Source: Sunguard Institutional Brokerage

What was shocking to me above everything was how much dividends enhanced returns during bullish time periods.

Obviously during long bear markets the dividends help because you actually get to make money. But wow, with an almost 4% difference each year these dividends make a HUGE impact.

Just how much a difference is 4%?

Consider investing $150 per month for 40 years, one investor (calls himself The Dividend Lover) gets 12% returns per year while the other investor (nicknamed Dividends are Boring) earns 8% annually. Here’s those results:

  • The Dividend Lover: $1,380,764
  • Dividends are Boring: $466,301

I’ll say it until I’m blue in the face and my fingers are falling off– investors NEED to be buying dividend paying stocks! Period.

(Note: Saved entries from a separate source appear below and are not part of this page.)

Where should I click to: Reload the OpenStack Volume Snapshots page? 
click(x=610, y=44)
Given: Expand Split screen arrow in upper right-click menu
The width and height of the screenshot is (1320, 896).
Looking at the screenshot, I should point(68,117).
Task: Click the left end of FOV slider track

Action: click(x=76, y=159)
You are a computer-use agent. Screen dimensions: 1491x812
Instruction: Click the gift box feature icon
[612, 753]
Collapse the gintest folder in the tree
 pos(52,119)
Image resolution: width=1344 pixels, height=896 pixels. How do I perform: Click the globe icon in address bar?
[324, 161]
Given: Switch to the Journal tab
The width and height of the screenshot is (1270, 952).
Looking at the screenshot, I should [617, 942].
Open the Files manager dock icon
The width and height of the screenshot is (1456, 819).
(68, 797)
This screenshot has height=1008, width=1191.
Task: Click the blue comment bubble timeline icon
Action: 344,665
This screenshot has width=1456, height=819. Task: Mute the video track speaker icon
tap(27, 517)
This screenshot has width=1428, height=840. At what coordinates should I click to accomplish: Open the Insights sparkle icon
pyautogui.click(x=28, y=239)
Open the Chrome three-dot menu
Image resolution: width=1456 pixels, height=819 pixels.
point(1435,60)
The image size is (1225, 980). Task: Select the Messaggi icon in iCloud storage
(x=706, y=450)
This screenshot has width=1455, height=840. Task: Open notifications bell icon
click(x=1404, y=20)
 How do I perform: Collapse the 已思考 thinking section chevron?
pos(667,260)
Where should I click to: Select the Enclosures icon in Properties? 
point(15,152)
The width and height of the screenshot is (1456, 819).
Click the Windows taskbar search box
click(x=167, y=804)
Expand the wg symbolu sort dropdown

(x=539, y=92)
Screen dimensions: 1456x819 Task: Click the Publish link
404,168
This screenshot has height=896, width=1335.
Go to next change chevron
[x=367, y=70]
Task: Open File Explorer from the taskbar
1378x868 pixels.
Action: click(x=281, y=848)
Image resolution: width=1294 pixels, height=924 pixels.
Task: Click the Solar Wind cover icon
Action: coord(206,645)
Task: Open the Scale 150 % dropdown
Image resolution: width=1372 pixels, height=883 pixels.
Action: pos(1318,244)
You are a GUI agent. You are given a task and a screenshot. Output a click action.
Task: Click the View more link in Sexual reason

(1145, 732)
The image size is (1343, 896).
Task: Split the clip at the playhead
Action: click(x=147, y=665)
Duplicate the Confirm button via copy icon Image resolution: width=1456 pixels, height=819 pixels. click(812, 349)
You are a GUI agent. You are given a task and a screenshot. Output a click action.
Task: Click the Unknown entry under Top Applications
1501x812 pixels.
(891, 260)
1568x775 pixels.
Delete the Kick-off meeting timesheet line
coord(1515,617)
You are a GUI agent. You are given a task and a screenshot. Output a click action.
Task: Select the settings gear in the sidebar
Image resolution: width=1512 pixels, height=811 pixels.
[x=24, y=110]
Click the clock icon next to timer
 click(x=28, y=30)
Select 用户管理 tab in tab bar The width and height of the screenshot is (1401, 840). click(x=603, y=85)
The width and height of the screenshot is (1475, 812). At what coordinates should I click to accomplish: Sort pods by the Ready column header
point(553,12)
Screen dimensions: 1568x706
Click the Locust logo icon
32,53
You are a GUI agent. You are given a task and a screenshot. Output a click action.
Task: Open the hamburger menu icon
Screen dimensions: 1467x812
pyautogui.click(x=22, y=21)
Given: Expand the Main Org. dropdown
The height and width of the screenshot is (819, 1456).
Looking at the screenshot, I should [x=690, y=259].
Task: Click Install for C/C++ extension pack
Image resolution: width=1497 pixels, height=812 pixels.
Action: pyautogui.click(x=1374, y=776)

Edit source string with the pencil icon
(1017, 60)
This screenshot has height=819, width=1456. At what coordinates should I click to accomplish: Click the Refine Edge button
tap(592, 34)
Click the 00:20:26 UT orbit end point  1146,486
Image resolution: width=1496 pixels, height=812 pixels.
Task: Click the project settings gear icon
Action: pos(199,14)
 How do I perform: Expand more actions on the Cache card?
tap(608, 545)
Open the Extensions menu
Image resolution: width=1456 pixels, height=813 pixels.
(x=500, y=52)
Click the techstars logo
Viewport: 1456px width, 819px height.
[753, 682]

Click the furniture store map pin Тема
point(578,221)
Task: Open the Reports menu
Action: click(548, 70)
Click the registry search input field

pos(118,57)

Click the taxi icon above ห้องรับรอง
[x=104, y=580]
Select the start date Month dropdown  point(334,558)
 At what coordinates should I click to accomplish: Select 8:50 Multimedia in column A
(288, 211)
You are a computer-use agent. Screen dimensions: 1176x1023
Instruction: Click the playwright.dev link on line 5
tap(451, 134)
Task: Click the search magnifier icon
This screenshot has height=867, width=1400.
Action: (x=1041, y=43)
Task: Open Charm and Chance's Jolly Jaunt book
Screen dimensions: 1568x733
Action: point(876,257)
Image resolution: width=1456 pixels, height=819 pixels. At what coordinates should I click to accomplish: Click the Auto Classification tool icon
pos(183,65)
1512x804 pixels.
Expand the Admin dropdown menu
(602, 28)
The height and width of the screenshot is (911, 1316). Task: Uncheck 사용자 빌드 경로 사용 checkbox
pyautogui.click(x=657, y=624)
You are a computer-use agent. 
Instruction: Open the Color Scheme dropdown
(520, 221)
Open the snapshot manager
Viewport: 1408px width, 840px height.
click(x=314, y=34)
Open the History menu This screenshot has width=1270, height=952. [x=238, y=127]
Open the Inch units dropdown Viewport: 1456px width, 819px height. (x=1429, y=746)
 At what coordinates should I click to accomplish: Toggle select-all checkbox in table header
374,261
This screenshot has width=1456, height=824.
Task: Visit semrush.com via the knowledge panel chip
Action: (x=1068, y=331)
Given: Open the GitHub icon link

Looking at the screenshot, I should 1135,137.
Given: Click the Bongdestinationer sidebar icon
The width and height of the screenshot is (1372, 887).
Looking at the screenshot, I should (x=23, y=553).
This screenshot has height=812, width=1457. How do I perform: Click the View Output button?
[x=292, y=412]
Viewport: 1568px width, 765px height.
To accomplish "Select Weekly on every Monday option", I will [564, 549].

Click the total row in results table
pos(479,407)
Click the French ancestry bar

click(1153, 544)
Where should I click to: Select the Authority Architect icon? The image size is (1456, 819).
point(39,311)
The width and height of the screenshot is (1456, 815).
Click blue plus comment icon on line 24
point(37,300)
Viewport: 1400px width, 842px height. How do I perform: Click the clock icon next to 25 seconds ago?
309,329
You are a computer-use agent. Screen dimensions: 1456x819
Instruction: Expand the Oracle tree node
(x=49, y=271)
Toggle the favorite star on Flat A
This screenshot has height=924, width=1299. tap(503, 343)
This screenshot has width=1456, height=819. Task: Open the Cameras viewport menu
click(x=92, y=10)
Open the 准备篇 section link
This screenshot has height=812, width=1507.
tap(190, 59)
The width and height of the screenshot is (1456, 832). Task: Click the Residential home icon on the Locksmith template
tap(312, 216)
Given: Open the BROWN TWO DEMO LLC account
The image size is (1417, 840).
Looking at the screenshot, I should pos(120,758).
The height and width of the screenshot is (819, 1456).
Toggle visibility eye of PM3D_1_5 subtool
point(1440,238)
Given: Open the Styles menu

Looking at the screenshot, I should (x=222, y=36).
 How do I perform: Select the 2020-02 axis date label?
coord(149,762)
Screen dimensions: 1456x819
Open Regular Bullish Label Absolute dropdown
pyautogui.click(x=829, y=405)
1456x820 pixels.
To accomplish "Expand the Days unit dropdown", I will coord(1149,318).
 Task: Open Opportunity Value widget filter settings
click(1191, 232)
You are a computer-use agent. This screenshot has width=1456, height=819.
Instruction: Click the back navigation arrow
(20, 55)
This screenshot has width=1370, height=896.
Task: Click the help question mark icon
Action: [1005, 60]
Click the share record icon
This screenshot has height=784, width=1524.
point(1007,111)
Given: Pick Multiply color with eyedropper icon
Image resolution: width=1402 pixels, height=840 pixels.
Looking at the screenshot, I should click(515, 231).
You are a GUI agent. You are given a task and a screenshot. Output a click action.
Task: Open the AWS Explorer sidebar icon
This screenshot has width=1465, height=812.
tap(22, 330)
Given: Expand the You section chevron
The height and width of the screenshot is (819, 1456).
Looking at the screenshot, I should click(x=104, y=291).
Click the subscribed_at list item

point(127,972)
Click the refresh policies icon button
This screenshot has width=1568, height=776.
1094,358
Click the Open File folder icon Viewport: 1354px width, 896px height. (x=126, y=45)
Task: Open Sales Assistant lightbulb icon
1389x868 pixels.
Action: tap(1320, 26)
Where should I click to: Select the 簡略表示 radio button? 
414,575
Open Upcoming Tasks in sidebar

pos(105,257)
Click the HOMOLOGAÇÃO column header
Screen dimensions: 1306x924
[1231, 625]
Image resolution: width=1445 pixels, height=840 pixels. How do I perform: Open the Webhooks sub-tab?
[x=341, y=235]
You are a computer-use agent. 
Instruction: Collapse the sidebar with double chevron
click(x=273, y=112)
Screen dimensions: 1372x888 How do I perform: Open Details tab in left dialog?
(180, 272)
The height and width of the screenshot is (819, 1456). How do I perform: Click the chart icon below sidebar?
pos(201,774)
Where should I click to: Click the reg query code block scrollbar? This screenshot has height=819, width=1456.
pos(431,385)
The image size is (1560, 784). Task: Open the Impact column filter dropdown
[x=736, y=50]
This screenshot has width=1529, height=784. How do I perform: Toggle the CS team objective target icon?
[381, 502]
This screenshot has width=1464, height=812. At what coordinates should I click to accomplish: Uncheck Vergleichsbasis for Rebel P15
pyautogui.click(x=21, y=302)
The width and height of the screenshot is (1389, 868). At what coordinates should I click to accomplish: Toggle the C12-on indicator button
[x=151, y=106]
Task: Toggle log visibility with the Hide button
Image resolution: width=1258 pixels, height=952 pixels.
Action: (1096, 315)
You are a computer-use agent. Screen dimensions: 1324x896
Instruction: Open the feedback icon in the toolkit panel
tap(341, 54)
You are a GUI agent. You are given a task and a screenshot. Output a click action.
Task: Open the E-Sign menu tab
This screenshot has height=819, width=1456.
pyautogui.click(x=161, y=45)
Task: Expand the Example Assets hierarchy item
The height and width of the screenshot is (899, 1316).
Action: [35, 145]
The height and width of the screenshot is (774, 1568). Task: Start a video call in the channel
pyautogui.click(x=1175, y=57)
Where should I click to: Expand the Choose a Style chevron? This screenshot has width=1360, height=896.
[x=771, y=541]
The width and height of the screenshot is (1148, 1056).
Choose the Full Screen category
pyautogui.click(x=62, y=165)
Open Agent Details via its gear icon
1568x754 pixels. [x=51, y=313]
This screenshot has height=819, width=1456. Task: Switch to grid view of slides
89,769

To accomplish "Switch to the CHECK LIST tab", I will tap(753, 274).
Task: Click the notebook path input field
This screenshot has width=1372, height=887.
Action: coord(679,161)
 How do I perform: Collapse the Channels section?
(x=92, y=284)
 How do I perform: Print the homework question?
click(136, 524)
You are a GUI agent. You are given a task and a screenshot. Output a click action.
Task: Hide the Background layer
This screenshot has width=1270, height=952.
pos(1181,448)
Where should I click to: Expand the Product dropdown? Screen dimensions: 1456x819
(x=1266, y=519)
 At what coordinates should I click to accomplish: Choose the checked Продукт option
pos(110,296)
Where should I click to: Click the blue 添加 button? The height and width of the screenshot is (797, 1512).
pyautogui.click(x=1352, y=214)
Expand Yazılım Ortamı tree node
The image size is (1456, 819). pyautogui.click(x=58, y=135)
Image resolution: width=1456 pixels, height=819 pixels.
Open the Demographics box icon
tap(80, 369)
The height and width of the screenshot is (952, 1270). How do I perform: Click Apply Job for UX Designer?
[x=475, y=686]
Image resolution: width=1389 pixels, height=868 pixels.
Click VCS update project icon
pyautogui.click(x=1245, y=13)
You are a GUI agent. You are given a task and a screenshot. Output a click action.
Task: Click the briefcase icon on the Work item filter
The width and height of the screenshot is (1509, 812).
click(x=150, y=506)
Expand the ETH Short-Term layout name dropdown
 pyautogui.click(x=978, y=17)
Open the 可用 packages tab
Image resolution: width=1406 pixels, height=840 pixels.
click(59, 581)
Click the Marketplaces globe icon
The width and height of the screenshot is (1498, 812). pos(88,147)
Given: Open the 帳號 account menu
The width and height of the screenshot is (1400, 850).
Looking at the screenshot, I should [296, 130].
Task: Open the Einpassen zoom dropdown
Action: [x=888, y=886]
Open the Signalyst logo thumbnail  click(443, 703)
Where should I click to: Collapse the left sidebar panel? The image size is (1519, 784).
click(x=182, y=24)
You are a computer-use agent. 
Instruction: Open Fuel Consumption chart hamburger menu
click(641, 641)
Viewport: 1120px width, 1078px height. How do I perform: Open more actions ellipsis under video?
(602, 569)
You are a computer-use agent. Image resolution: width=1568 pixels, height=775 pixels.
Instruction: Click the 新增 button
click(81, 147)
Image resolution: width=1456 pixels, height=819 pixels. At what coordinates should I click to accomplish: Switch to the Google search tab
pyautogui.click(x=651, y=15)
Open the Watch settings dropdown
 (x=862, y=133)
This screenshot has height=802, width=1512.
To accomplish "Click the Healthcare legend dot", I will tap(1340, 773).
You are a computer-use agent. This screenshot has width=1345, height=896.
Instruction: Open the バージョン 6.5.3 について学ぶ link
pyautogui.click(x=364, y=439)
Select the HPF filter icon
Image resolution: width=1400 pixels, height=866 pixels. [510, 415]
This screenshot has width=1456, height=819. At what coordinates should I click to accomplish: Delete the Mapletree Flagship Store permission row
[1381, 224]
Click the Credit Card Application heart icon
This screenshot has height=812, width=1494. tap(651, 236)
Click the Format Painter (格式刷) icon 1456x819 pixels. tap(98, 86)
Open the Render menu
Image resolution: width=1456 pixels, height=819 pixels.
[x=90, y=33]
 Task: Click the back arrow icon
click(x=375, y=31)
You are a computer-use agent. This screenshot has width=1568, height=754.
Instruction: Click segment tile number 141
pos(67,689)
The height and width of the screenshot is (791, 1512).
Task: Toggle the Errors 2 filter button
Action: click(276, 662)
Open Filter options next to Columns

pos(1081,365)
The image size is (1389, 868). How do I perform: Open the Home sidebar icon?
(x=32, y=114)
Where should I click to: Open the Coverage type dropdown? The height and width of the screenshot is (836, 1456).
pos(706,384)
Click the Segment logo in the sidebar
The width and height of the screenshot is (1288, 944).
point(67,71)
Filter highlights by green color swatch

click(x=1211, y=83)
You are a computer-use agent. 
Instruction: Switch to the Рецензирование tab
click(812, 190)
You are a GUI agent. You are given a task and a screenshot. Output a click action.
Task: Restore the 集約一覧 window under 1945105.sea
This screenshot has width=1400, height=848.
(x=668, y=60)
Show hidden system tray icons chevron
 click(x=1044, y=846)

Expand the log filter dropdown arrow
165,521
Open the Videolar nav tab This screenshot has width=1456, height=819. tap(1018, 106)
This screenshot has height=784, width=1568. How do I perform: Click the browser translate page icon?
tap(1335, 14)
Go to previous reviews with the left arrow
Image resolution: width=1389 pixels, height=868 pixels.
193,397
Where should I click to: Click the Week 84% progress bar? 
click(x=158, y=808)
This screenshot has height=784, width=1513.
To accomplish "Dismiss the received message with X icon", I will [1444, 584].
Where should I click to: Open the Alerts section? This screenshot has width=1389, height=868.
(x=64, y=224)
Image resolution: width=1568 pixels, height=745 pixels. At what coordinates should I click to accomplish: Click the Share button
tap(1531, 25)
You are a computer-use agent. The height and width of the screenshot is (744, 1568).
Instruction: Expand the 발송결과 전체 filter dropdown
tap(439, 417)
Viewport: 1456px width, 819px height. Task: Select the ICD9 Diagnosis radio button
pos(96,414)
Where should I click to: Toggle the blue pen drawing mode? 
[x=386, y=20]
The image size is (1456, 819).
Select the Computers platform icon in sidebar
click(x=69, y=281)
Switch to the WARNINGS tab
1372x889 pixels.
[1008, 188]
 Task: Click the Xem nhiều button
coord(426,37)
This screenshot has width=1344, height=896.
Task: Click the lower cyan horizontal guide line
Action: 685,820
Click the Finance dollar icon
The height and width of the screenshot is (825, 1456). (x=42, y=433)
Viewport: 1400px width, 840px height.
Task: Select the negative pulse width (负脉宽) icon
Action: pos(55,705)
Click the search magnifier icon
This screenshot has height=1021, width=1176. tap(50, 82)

If we’ve seen these averages for 100+ years, what makes you think that:

A) It’s going to change that much
B) You have the God-given talent to know which non-dividend stocks will be the exception to the rule

This is why I pose a strict restriction that I only buy dividend paying stocks. And I’ve written extensively about how I go about finding the best ones.

We really don’t know which stocks are going to be the best and which will be mediocre. But if you’re collecting and reinvesting dividends along the way… you’re already giving yourself a 4% annual advantage, based on 100+ years of data!

If that’s not encouraging, I don’t know what is.

The bottom line: I don’t see the idea of business and a marketplace ever ceasing to exist for as long as humanity lives. So I’m confident these bullish and bearish cycles will continue to repeat. I suggest you start thinking the same, and investing appropriately.